Noncoding RNAs and Autism: The Impact of Employing Integrated Approaches

Thursday, May 12, 2016: 11:30 AM-1:30 PM
Hall A (Baltimore Convention Center)
Z. Talebizadeh, Children's Mercy Hospital, Kansas City, MO

The field of noncoding RNAs (ncRNAs) is perhaps still in its infancy. However, because of the fascinating concept that they represent, regulation of gene expression, ncRNAs have become a topic of intense interest in understanding the underlying mechanism of human diseases. ncRNAs do not code for protein, but because of their influence on gene expression they may provide the key to uncover missing links in understanding the etiology of complex human diseases. Despite growing line of evidence indicating the essential role of ncRNAs in the brain function, they have been understudied in autism spectrum disorders (ASD). 

Objectives:   Among the main challenges in identifying causative genes for ASD are the extensive heterogeneity in the presentation of ASD and gene-environment interactions. Some of the undetected disease-causing mutations may alter gene regulation, whereas the candidate gene’s genomic sequence remains intact. To address this critical gap, the existing and ongoing large-scale autism genetic sequencing and expression data need to be also analyzed with respect to assessing the gene regulatory factors. 

Methods:  Integrated approaches (i.e., utilizing two or more phenotypic and genetic/epigenetic factors as well as bioinformatics and data mining pipelines) would be beneficial in detecting biologically relevant and replicated findings that move the autism field forward.

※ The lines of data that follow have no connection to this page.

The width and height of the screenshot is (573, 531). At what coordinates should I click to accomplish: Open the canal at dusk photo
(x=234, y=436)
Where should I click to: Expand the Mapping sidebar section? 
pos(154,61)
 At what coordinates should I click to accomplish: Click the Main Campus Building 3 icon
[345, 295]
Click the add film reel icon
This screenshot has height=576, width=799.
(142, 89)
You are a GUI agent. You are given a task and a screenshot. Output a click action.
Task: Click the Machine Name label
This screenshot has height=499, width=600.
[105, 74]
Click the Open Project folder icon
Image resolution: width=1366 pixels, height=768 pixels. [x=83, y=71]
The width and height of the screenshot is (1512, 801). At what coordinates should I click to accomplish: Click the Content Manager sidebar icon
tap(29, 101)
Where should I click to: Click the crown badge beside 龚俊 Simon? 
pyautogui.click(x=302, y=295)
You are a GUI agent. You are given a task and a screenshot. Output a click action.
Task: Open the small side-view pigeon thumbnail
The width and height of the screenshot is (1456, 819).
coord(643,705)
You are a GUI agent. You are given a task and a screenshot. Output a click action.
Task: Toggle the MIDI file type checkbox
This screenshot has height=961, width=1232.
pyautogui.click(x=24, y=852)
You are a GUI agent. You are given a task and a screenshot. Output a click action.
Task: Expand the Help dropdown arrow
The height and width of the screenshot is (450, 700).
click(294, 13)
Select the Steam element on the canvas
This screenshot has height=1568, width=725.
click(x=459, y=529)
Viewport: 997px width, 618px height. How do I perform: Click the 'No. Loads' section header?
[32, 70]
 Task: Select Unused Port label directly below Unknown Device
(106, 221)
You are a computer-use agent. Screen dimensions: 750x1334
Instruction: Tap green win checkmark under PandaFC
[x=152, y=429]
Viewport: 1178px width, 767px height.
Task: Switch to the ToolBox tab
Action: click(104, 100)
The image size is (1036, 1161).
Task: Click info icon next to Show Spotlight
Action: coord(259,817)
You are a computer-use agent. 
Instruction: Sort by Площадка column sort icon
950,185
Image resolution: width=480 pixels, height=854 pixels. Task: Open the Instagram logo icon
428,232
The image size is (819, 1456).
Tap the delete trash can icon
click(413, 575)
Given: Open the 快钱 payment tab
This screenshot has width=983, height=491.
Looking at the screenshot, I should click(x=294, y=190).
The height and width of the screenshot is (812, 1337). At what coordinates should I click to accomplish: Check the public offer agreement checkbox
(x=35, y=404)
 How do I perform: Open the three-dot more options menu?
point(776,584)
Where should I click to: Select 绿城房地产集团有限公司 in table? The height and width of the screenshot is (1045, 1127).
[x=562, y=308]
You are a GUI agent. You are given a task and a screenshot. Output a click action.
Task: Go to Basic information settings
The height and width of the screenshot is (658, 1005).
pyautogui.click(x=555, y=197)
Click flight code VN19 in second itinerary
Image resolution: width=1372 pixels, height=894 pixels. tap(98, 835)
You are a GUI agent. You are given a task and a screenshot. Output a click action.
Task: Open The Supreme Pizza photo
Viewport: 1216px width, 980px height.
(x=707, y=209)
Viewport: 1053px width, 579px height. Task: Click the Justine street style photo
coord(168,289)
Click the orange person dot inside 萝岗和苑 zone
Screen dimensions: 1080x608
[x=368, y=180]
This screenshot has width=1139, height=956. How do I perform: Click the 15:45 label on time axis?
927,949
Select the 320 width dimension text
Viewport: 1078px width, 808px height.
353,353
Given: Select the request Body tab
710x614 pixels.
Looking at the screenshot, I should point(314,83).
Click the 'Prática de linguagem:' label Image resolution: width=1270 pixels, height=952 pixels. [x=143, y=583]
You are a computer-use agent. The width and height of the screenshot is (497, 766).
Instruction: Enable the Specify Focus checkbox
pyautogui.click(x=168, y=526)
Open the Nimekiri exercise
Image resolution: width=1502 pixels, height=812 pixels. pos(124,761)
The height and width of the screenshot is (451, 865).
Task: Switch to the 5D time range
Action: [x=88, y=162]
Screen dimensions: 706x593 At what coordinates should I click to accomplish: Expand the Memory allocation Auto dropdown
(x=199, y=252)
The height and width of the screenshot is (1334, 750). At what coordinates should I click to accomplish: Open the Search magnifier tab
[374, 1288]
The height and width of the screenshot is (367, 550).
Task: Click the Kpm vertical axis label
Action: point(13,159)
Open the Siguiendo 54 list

Results: We highlight findings derived from a few integrative approaches, which had resulted in promising discoveries and provided practical examples of how uncovering genetic causes of autism may be accelerated. 

Conclusions: The selected examples describe integrating different layers of genetic factors, including ncRNAs, thereby connecting the dots, which is expected to lead to the construction of autism-specific system biology networks (i.e., autism interactomes).